Se espera que la obra reduzca en torno a 40 minutos el tiempo de viaje entre Bergen y Stavanger, lo que facilitaría los desplazamientos diarios y contribuiría a mejorar la calidad de vida de quienes se trasladan dentro de la región.
El diseño incluye dos tubos separados, cada uno con dos carriles para tráfico rodado, y una rotonda doble situada a 260 metros de profundidad que conectará con un conducto hacia Kvitsøy, el municipio más pequeño del país.
Levantar una infraestructura de este tipo bajo el mar plantea importantes desafíos técnicos.
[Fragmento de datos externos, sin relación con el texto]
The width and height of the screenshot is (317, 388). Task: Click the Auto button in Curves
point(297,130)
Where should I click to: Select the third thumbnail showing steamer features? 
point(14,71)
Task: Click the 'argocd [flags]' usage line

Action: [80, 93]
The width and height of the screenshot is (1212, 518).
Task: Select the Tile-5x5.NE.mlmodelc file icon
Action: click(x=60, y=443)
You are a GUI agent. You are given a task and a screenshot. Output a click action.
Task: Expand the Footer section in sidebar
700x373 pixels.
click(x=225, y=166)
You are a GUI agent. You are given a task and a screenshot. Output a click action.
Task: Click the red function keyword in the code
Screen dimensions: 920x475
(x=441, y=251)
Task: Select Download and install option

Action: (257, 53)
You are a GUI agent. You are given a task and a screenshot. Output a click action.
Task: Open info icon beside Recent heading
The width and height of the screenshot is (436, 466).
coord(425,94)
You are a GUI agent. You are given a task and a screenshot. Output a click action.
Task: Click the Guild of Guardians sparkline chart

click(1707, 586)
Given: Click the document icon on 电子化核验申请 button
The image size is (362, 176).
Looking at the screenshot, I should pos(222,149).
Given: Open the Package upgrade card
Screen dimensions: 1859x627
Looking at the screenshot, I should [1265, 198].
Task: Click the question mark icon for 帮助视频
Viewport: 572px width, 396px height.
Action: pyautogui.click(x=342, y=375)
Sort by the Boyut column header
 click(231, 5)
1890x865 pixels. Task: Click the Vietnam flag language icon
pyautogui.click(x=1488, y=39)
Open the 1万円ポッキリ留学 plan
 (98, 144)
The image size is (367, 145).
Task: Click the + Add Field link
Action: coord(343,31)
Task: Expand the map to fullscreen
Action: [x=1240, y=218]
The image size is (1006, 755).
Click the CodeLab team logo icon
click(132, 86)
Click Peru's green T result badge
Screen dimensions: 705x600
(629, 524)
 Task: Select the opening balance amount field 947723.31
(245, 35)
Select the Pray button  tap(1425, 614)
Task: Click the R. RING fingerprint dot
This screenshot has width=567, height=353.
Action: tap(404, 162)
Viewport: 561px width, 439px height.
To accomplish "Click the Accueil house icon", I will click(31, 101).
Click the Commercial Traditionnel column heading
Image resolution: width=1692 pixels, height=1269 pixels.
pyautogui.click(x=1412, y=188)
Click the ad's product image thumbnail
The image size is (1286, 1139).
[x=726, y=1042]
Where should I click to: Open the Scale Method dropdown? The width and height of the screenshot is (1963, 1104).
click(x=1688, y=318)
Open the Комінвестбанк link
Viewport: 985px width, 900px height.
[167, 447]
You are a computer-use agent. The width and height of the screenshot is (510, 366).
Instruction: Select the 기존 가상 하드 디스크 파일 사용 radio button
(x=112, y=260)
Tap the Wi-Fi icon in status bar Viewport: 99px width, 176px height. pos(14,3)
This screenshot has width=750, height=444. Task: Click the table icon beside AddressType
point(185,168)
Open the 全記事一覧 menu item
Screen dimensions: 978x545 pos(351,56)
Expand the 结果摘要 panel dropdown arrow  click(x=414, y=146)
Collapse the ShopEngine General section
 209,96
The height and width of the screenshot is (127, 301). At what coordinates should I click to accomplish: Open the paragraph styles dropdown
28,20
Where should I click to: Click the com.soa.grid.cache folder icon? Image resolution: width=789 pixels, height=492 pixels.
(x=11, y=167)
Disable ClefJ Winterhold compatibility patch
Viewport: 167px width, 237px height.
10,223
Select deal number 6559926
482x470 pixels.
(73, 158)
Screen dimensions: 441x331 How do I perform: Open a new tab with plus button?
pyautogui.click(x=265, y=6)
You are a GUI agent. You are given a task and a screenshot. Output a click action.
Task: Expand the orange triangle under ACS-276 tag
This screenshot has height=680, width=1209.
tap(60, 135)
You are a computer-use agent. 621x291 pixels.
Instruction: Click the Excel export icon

Uno de los principales ha sido desarrollar métodos de lechado y sellado de la roca adecuados para evitar infiltraciones, dado que el trabajo se realiza a profundidades extremas donde ya se han detectado filtraciones de agua salada.
Moen subraya que, al llegar a 392 metros bajo el nivel del mar, la prioridad es implementar las mejores prácticas para mantener condiciones de trabajo seguras y eficientes para todo el personal.
Precisión máxima y sistemas de seguridad de última generación
Un hito técnico es la precisión requerida en la excavación: los frentes avanzan desde ambos extremos simultáneamente y deben encontrarse con un margen de error máximo de cinco centímetros.
Para lograrlo se emplean tecnologías avanzadas, como escáneres láser giratorios capaces de recoger millones de puntos de datos por segundo, lo que permite crear un gemelo digital de la obra y comparar en tiempo real la construcción con los planos.
Minimizar las desviaciones es crucial tanto por seguridad como por coste: cualquier error importante exige excavar y rellenar más material, con un impacto económico y logístico considerable.
En cuanto a la operación, el túnel contará con ventilación longitudinal mediante ventiladores de chorro, complementada por ventilación de pozo hacia Kvitsøy, para asegurar un flujo de aire adecuado a lo largo de su considerable longitud.
También se instalarán sistemas automáticos de detección de incidentes en tiempo real, junto con cámaras y radares para supervisar la circulación y responder rápidamente ante averías o congestiones.